Not that Brady did all of this alone in 2020. He didn’t. The Buccaneers had a talented roster before he arrived. And the Super Bowl win was hoisted as much by Tampa Bay’s defense and coordinator Todd Bowles as it was Brady. But it would be a mistake not to recognize it was Brady who also made the defining push to import two other former Patriots in Gronkowski and Antonio Brown — who combined to catch all three of Brady’s touchdown passes against the Chiefs. It was also the draw of Brady that landed running back Leonard Fournette, who played a pivotal role against Kansas City. And of course, there were the pandemic workouts and Brady’s impact on the offense and his pre-Super Bowl text messages and his endless expectations for teammates to work as hard as him. All of which is a function of who he became inside the Patriot Way and alongside Belichick.
Now he’s a man apart. Creating his own success away from the womb he and Belichick constructed. And he’s doing it his way, with the blessing of a coaching staff, front office and roster that is happy to go along with him.

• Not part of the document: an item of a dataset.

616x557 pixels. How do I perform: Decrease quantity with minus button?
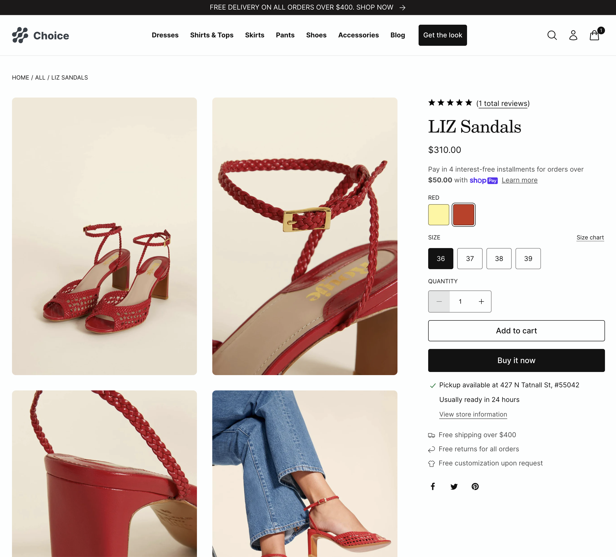pos(439,302)
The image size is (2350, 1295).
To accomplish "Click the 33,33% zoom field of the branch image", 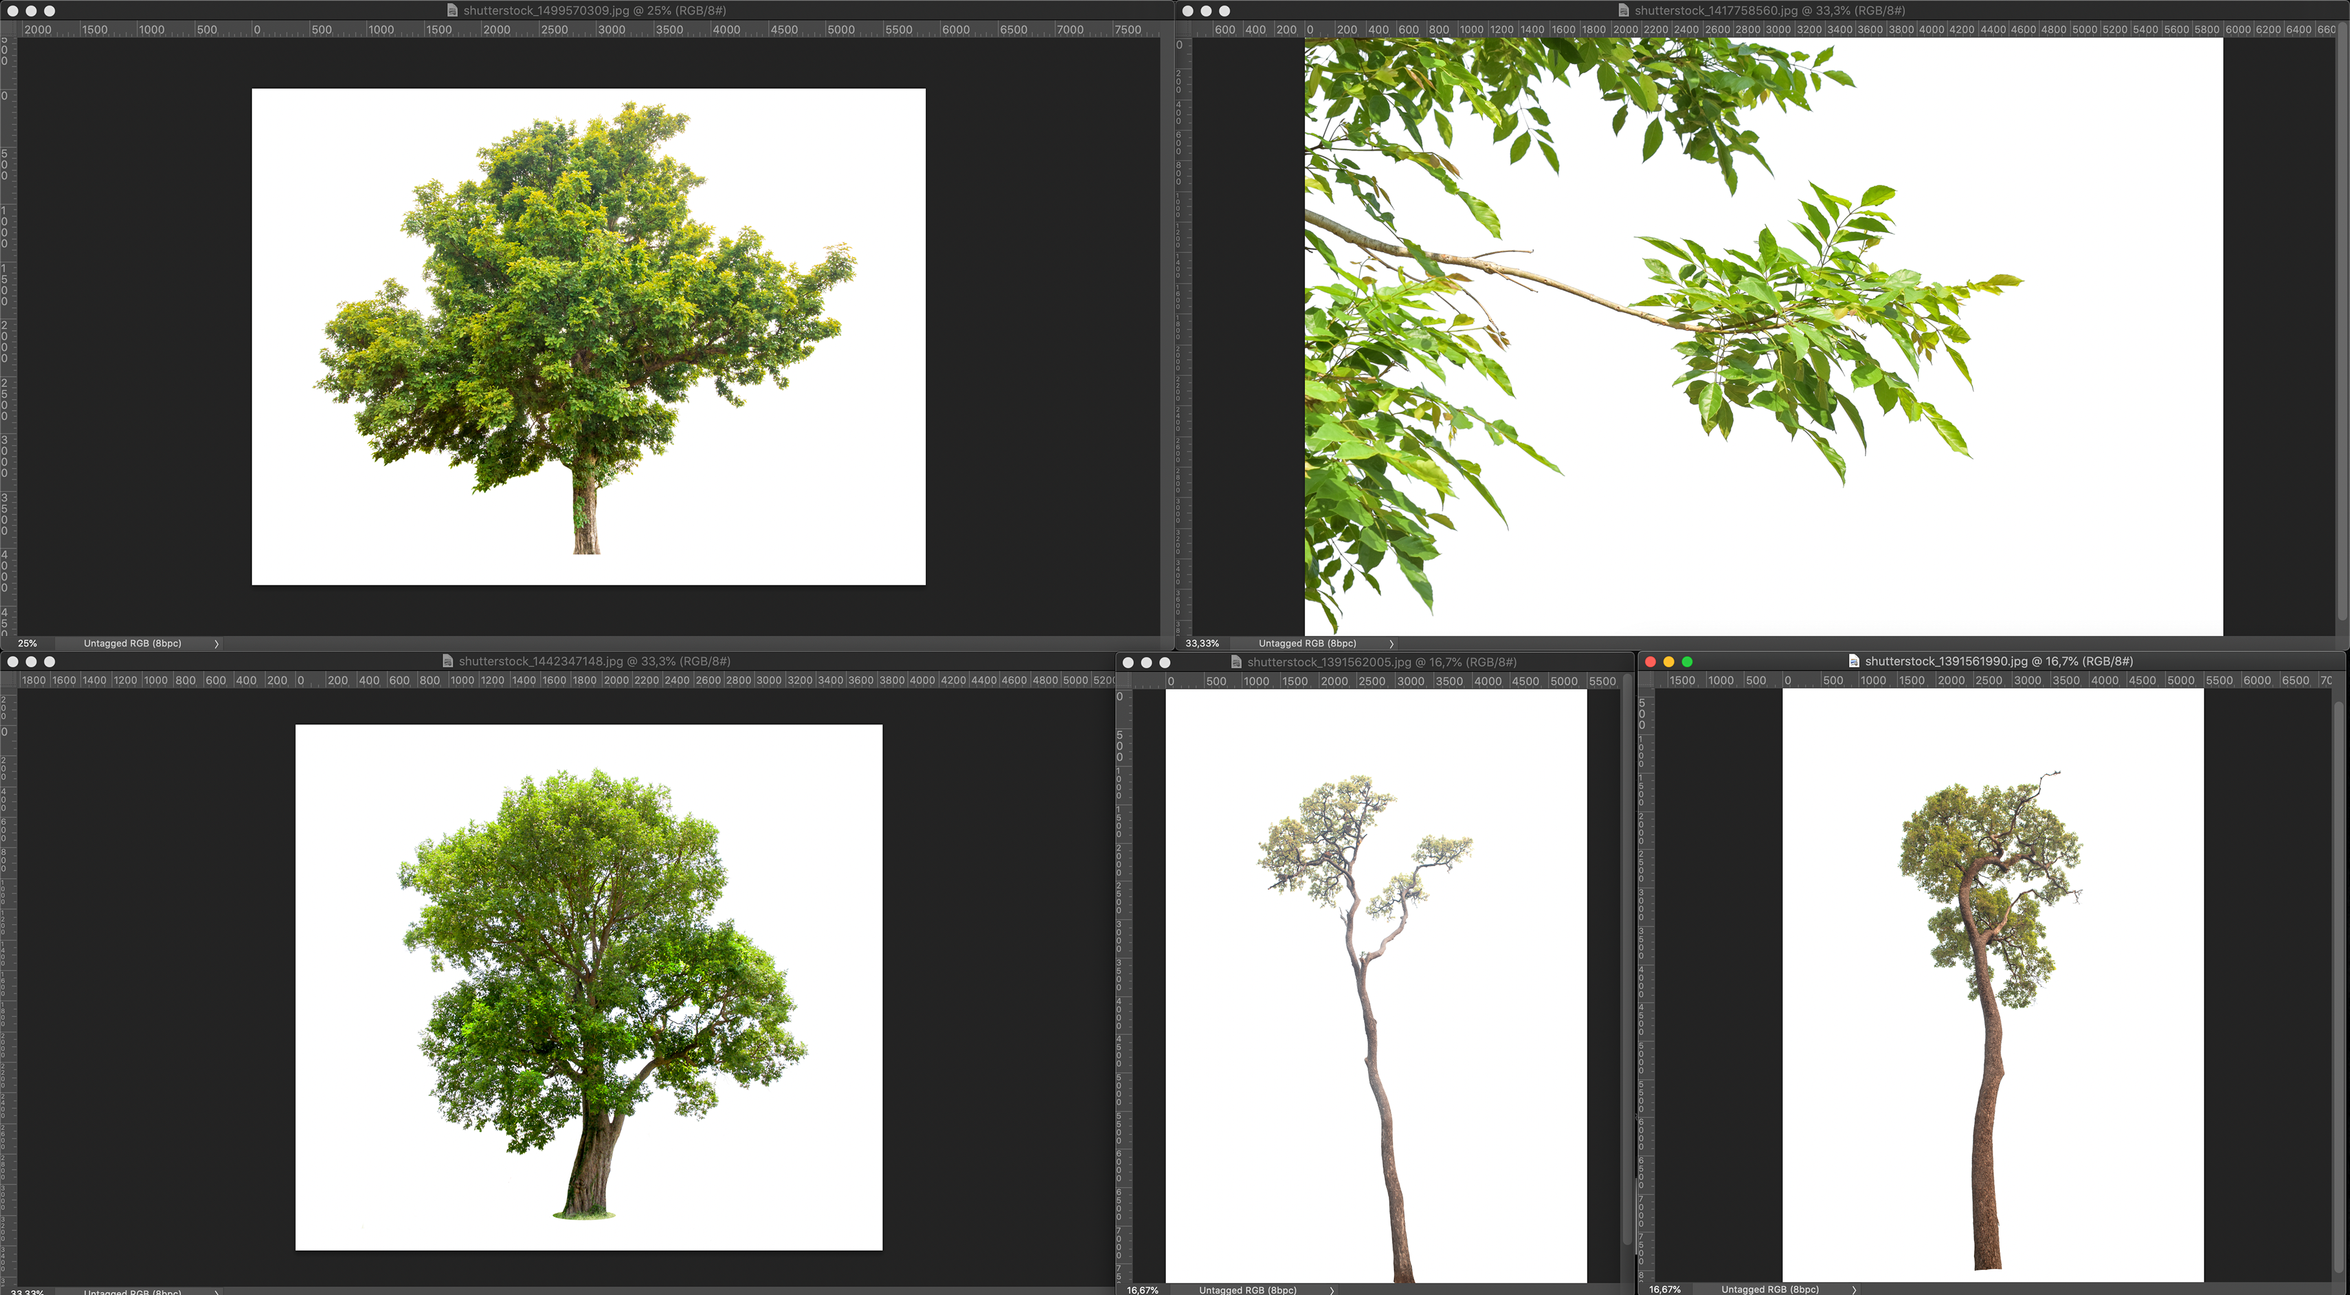I will [1201, 644].
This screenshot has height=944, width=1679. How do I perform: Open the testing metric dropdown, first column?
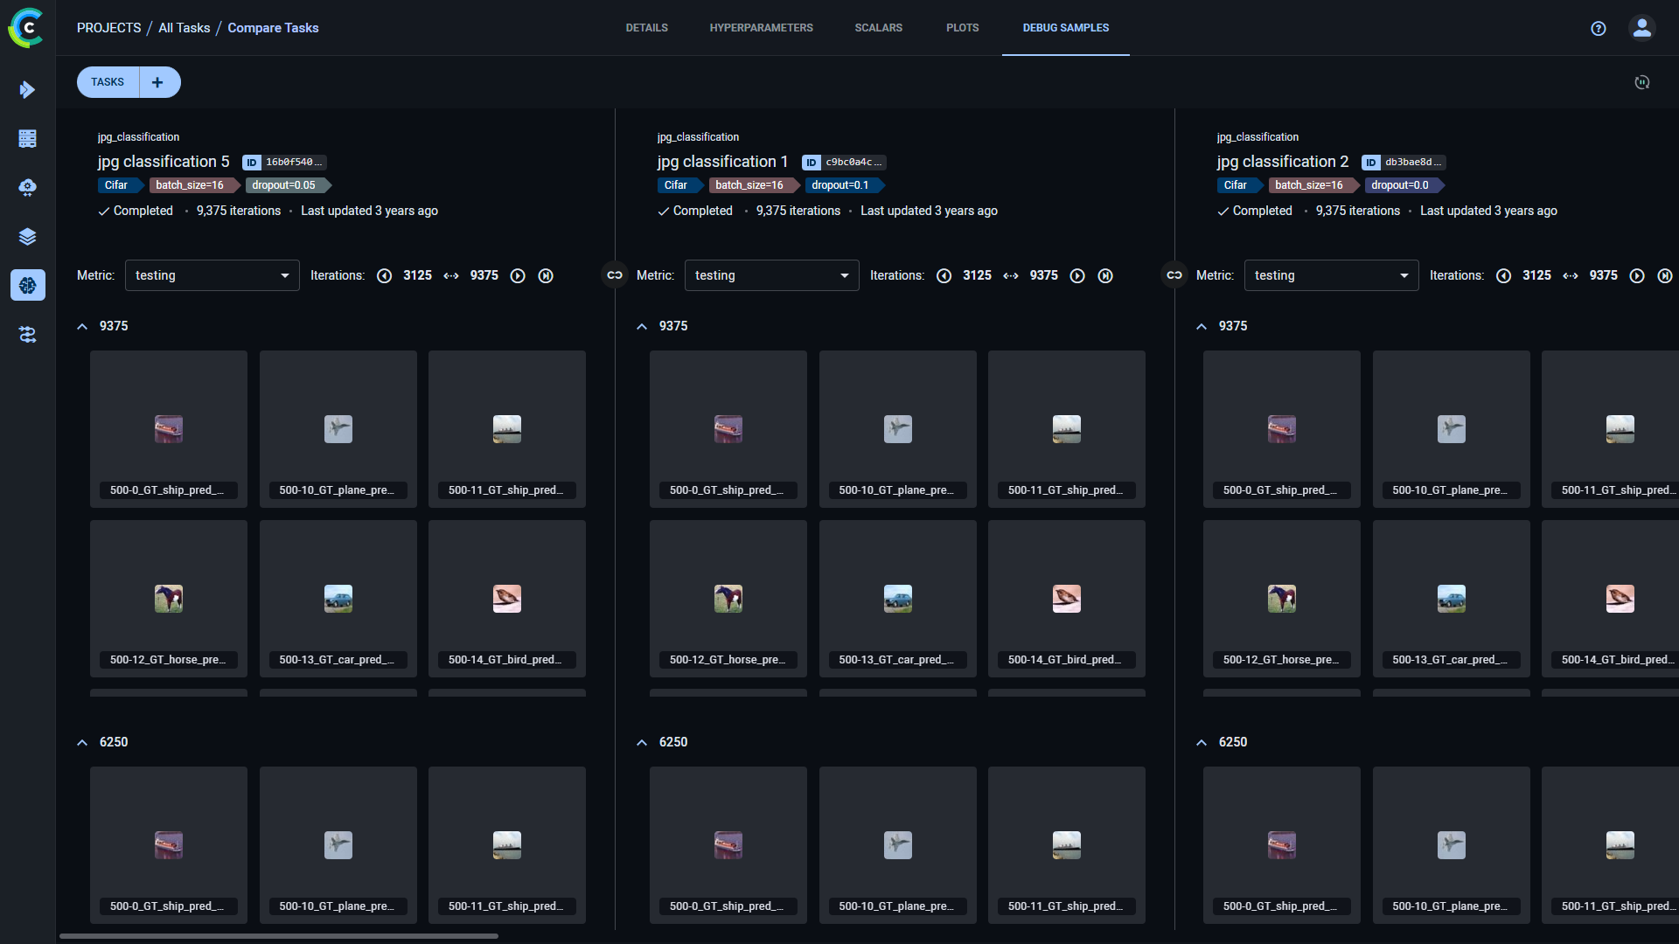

As Buccaneers coach Bruce Arians framed it Monday, “This was a very, very talented football team [in 2019]. But we really didn’t know how to win. And when you bring a winner in and he’s running the ship, it makes a total difference — in your locker room [and] every time we stepped out on the field. We came from behind two times by 17 points down. I think the leadership that Tom brings, and his attitude that, ‘Hey, let’s go play. It’s never over until it’s over and we’re going to win this thing some how and some way.’ It permeated through our whole locker room, his belief that we’re going to do this. And knowing that he’s been there and done it, our guys believed it. It changed our entire football team.”
It’s hard to know what to label that. Words like presence and leadership seem too small and ordinary to explain seven Super Bowl wins. But Brady has it. He carries it, wields it, sells it and gets others to believe it’s real where it matters most: On a football field.
Now it’s on Belichick to show he can meet that standard without Brady. Whether that’s through making the right personnel moves, finding another iconic quarterback or putting together a coaching masterpiece in 2021 or beyond, he now has his work cut out for him. Brady definitively answered whether one of the two could survive without his counterpart. All Belichick can do now is respond with another title of his own. If only to show that the consistency of his greatness wasn’t largely driven by the star who ultimately showcased that he could thrive without it.